## TASK REQUIREMENTS
Each line of the entries that mentions the string "agent" needs to be reported.

## INPUT DATA
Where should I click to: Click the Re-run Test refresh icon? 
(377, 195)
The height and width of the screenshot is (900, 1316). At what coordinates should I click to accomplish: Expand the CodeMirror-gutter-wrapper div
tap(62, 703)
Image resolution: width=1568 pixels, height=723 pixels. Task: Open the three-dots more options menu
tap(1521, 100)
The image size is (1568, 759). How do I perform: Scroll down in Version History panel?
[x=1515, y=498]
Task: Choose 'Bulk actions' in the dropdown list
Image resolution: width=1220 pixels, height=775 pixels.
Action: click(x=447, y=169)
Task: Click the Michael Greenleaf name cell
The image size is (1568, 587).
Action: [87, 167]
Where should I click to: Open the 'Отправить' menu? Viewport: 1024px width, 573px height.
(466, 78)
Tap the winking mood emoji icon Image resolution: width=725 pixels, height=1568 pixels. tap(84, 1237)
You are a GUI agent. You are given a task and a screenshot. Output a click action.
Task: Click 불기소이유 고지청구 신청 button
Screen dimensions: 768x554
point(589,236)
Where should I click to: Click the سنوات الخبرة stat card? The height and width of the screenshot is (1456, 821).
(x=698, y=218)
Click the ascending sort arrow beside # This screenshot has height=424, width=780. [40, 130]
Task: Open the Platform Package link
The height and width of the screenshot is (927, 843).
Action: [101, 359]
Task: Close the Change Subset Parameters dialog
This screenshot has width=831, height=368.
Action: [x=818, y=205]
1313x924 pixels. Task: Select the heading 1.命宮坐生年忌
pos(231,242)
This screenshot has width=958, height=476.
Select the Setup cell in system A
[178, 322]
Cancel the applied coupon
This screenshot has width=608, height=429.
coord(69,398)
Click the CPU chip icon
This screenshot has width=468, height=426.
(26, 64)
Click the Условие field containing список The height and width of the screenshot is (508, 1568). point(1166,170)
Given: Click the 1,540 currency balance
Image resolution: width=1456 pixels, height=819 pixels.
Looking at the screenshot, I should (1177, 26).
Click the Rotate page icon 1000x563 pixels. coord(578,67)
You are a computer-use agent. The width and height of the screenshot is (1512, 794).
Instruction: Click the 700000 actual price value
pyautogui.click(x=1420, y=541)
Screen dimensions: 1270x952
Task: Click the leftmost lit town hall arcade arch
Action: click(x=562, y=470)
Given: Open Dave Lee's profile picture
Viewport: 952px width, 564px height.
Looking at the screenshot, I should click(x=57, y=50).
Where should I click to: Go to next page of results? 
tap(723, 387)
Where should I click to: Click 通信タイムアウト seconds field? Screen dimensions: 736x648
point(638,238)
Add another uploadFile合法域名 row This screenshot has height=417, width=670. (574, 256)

## EXERCISE RESPONSE
You are a GUI agent. You are given a task and a screenshot. Output a click action.
You are a computer-use agent. The width and height of the screenshot is (1512, 794).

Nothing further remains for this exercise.